Conclusions: the school’s progress in welcoming pupils with severe disabilities
Having a disabled child involves a heavy burden on the family of origin, which often does not feel supported by the institutions, both in terms of schooling and health aid. A difficult path that passes through loneliness, discouragement and the bitterness of having to rely only on one’s own strength. In this context, the school can be of great help both for the disabled pupil and learn to relate beyond the family context and for parents, who find valid support to address the criticalities that the condition creates.

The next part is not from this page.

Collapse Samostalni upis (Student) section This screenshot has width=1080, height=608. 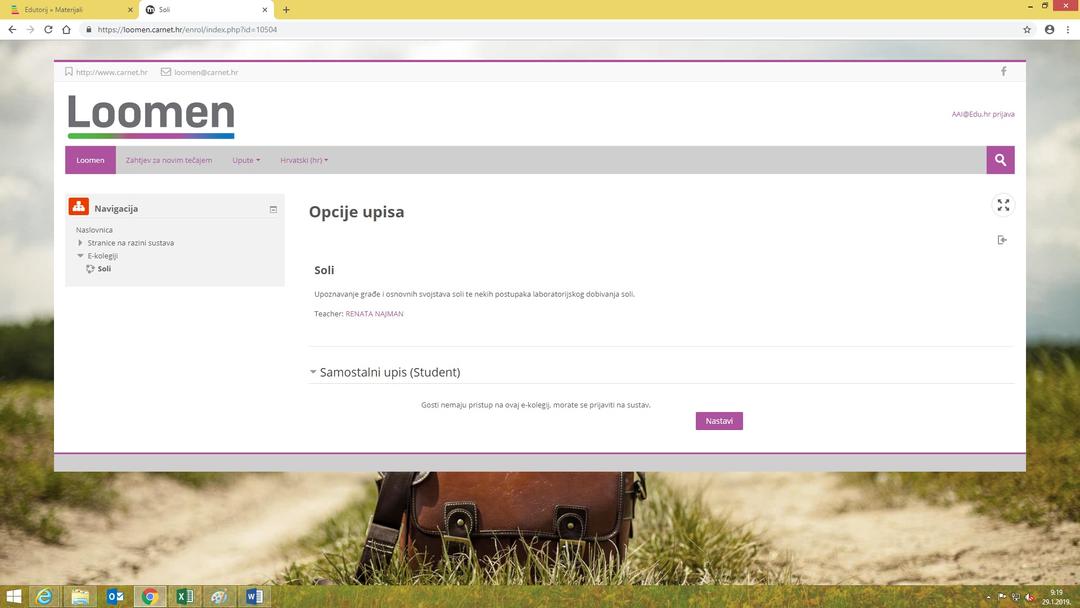point(313,372)
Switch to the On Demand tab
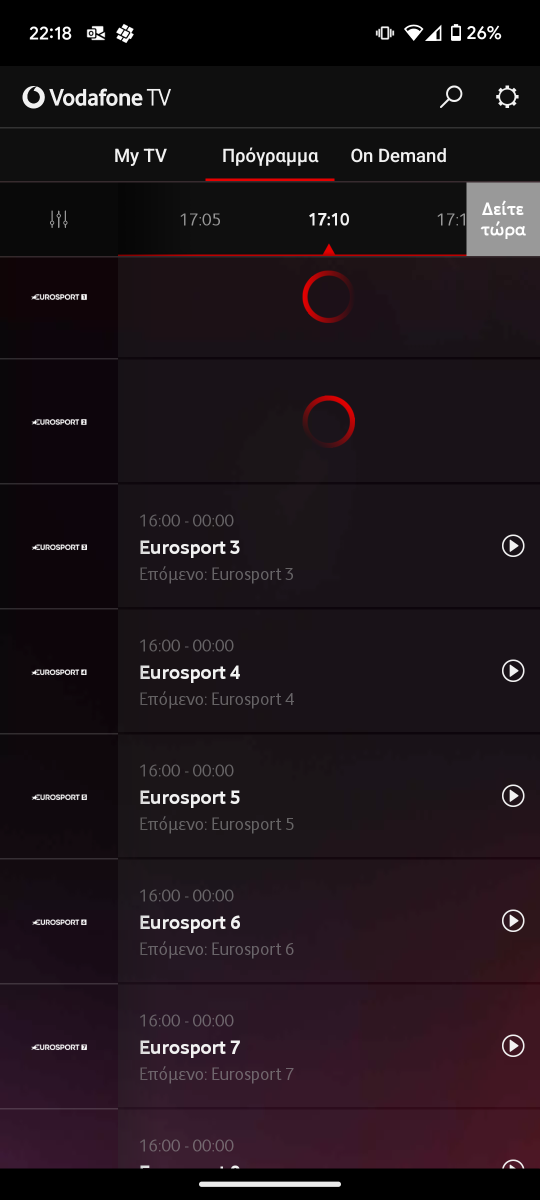Screen dimensions: 540x1200 [x=398, y=156]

Knowing that you can rely on precise legislation that indicates the number of hours to refer to, without having to climb the bureaucratic mountains of managers and teachers, has brought great facilitations. Among the most important, that of discourage families from bringing judicial remedies aimed at obtaining what is rightfully theirs, achieving it already at the beginning of the school year. But not only that, from this principle also the direct responsibility of the school administrators who must verify the rigorous application of the internal procedure. In particular, school administrators must ensure that the GLO performs its functions correctly and that it incorporates the necessary social and health professionals, since the power of proposal it holds is based on the legitimacy of a collegial body formed in this way.